There is japanese saying "take care of the process, and the
process will take care of the result"
In my experience with engraving, an attempt at improvement must come
before any further understanding of the process can begin. A failure
to see a desired improvement causes introspection, and consequently,
a further study of the process. An engraver at any stage of learning
that isn’t concerned with improving from one cut to the next will
never understand any more of the many processes involved than they
currently do. If there is no perception of the need for improvement,
there’s no need of further understanding. The need to improve the
result will precede and fuel the pursuit of further understanding for
the rest of an engraver’s life if they let it. It can actually be a
pretty vicious cycle. I only know this to be true because it
describes my career in engraving in a nutshell.
Power hone is extremely detrimental in more ways than one. Script
graver has 4 angles which control how graver cuts. Combination of
these 4 angles is unique for every engraver.
I don’t use one single set of angles for my work, no engraver I know
does. I use about a half dozen different basic geometries. For a
couple of those, I have two or three with subtle variations in either
face or heel, and many of those I have in several different types of
steel. Each graver has a specific function, and it is prepared for
the one job it is expected to do in the metal in which it is expected
to do it. This dozen or so script gravers doesn’t include stipplers,
matte punches, flats, liners, onglettes or rounds, nor does it
include gravers used for stone setting and general goldsmithing, all
of which I have many, each one requiring at least some grinding and
polishing. The power hone cuts the shaping time to a fraction. I do
final polish with a jig and a ruby stone, although a ceramic wheel
charged with 50,000 grit diamond works pretty well too.
If power hone becomes essential, which means that one has to
re-sharpen often, is an indication that art of graver sharpening
is still a mystery. Power hone simply masks the ignorance. Another
problem is power hone wastes too much of a graver.
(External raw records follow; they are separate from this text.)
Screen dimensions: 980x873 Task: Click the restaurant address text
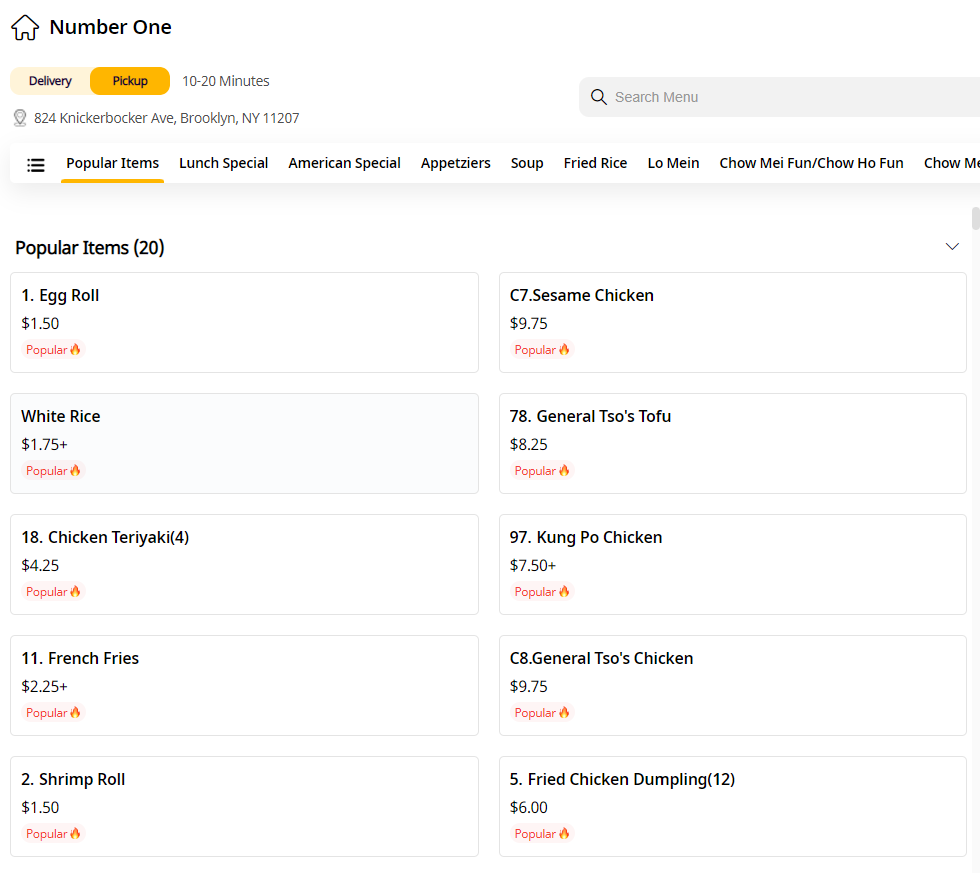pyautogui.click(x=166, y=118)
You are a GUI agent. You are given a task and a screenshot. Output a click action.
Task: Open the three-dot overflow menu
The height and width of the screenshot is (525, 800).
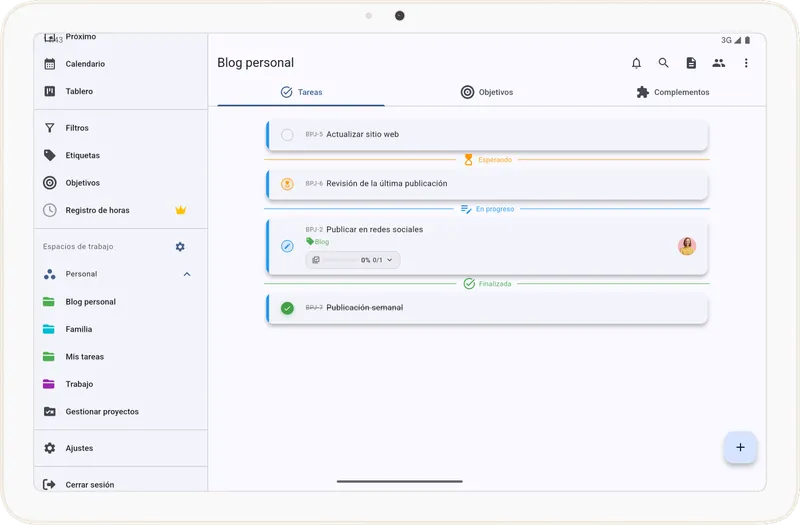(746, 63)
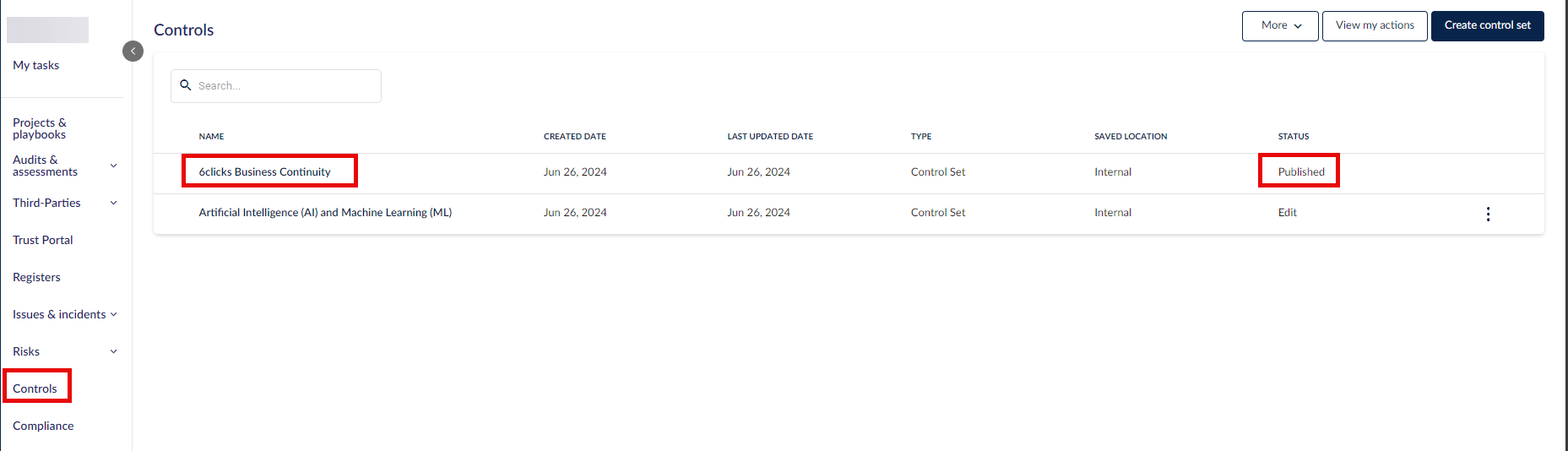Open the three-dot menu for AI row
This screenshot has width=1568, height=451.
click(x=1488, y=214)
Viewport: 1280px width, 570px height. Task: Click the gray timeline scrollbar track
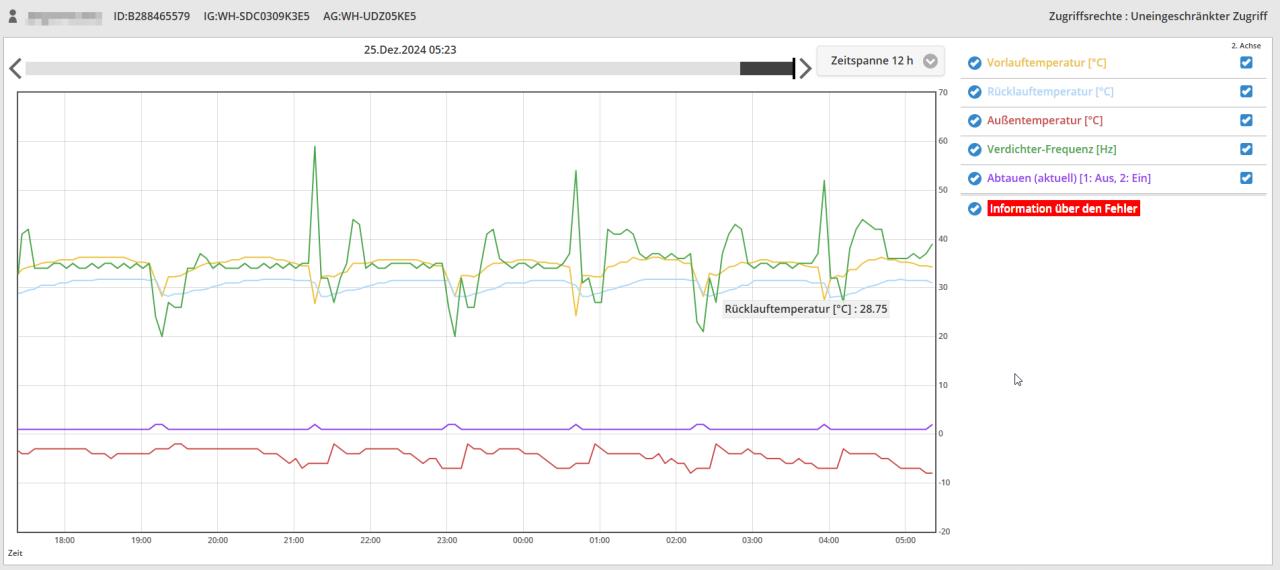pyautogui.click(x=380, y=68)
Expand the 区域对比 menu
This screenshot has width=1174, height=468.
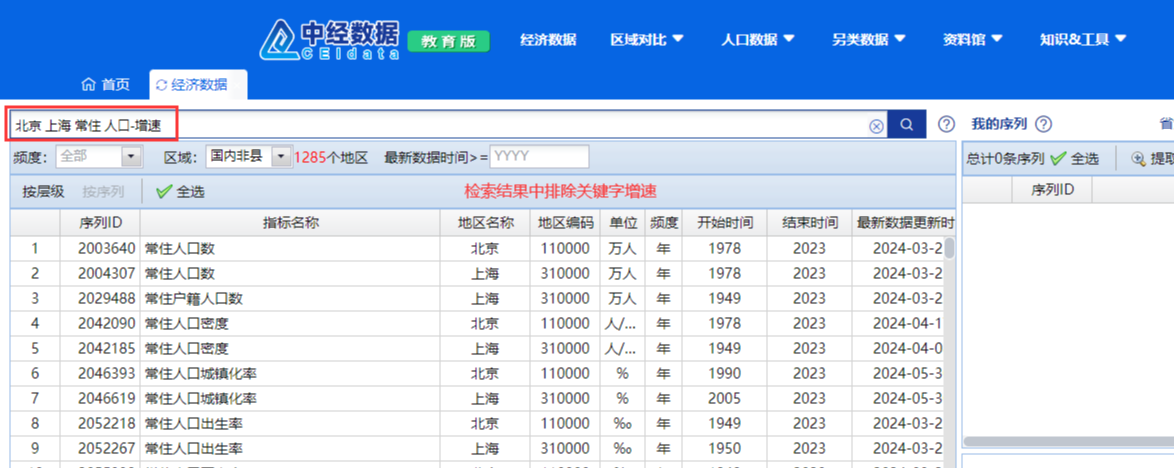[x=647, y=40]
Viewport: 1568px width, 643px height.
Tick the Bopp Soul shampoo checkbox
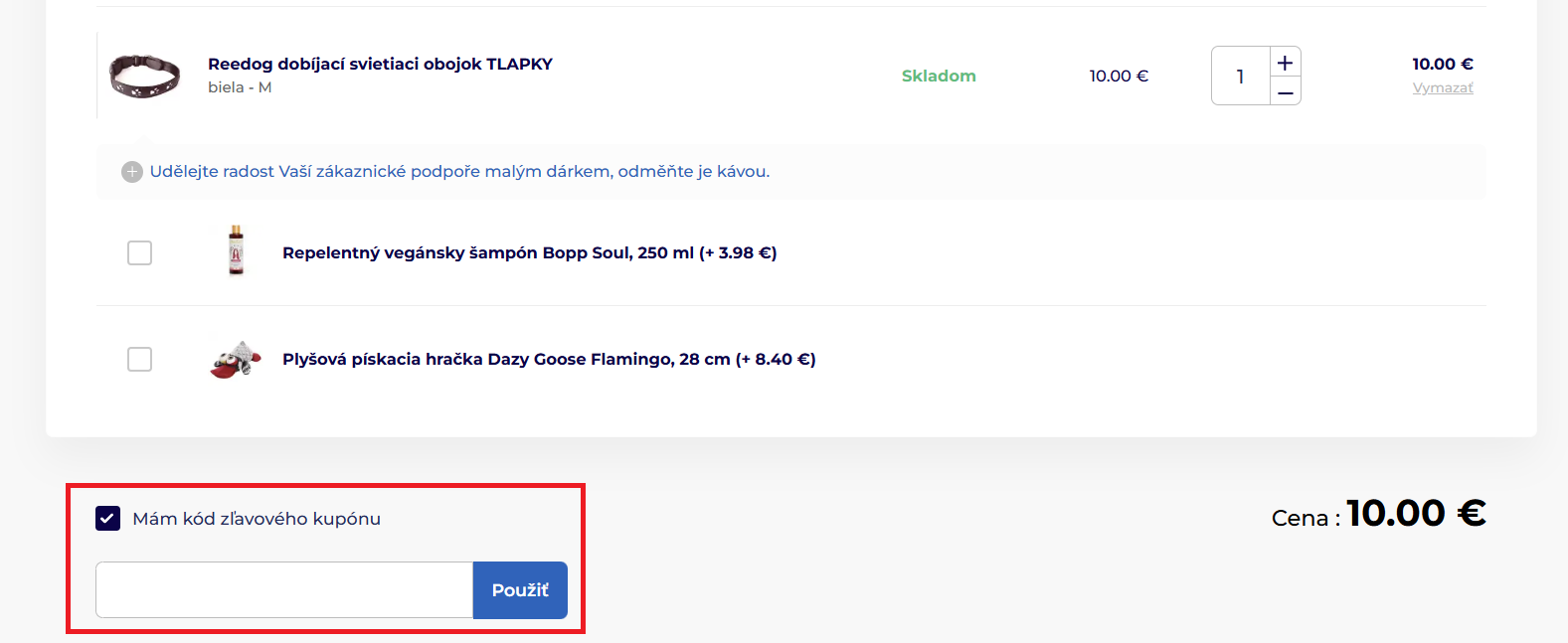[x=140, y=253]
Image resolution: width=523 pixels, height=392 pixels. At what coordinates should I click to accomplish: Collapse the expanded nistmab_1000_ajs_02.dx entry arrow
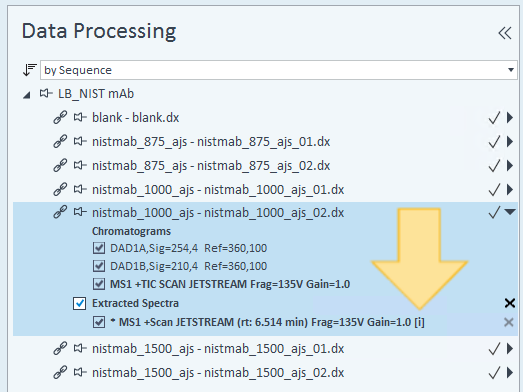510,212
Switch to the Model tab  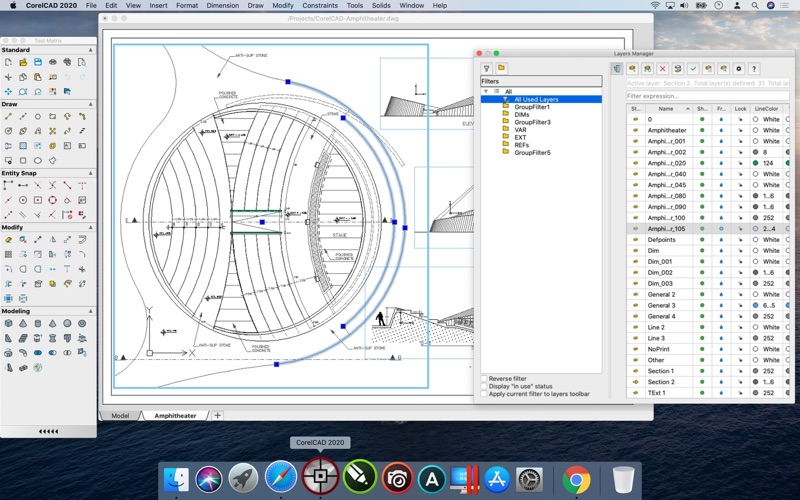click(x=120, y=415)
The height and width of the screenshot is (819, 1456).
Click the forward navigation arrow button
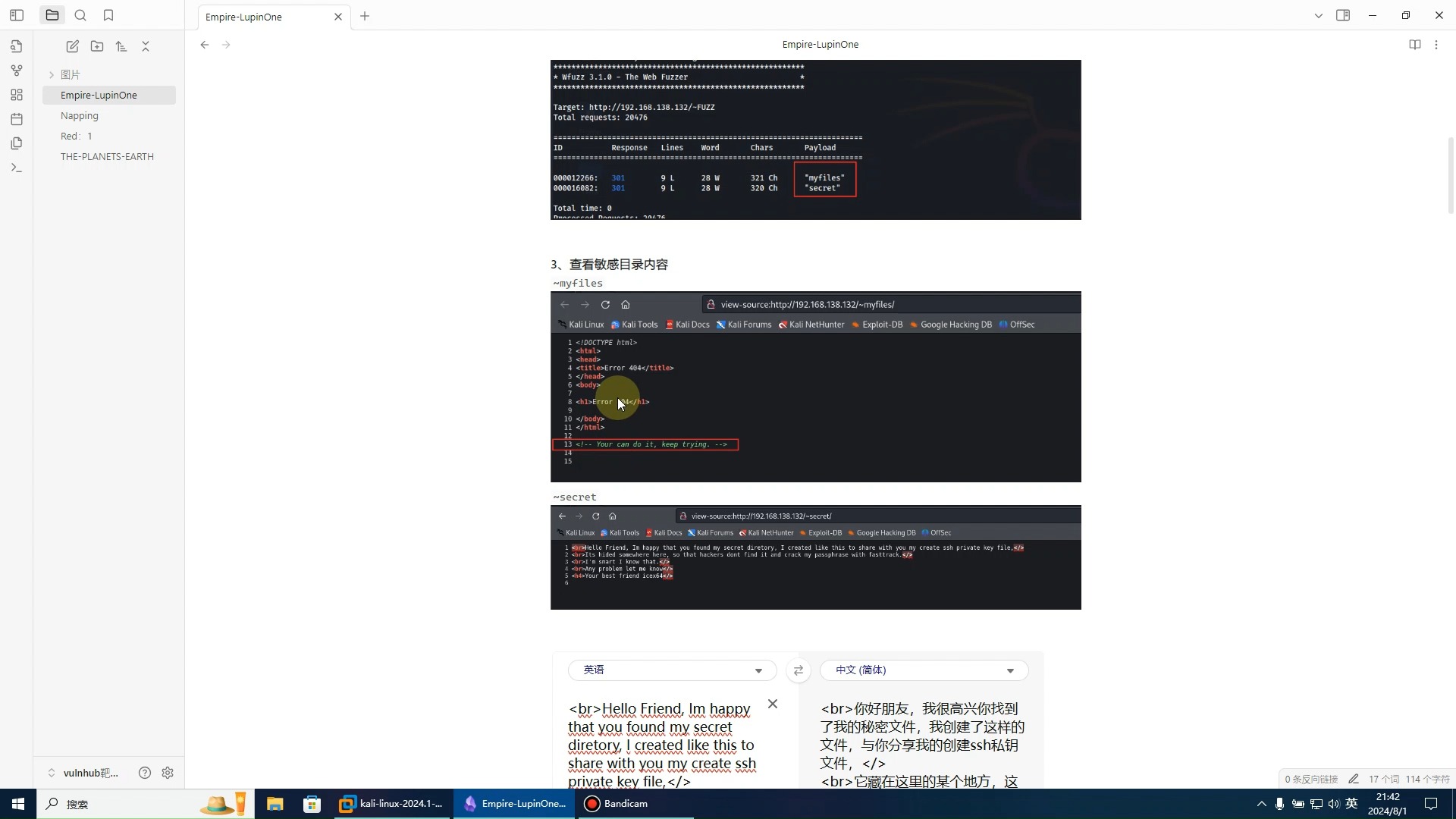pyautogui.click(x=225, y=44)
Instead of
lasting weeks, sometimes even months, a graver is ground away in a
matter of days.
I don’t think anyone said a powerhone is essential, it is merely a
tool that speeds a laborious and tedious process. If your experience
with a power hone is that you can only make a graver last for a few
days or weeks, it might be your own ignorance in its proper usage
that may be the problem. My gravers last for years.
And here is the biggest problem with power assisted gravers.
Graver is NEVER PUSHED.
How then is a graver moved through the metal? By sheer force of
thought? Explain if you will please, exactly how and what a talented
engraver does, if she or he doesn’t push a graver to make it cut
metal.
This is also a good place to mention design transfer. I have seen
explanation of engraving as : transfer design and then guide the
graver alongs the lines. This is how power assisted engraving goes.
If you are referring to transferring original artwork to metal and
then cutting along the lines, yup. That’s pretty much how engraving
has been done for centuries. I think what you were really inferring
was something quite different, though.
Transferring the work of other engravers to metal and cutting it is
a great exercise, but no self-respecting engraver would ever show
such work in public. And no self-respecting person in any field would
ever claim someone else’s original designs as their own. I don’t
expect we’ll ever see one, but I think you owe an apology to many
very talented engravers. That’s a pretty cheap shot, even for you
Leonid.
In traditional engraving design is only a rough suggestion.
Engraver interprets the design in accordance with his/her own
unique style. The interpretation is direct outcome of a cutting
technique. Good cutting technique can only come from complete
understanding of cutting process, which is jointed at a hip with
the process of sharpening. A lot of times design is not even
transferred. Simple geometrical suggestion is sufficient.
Have you ever studied in detail the work of such engravers as L. D.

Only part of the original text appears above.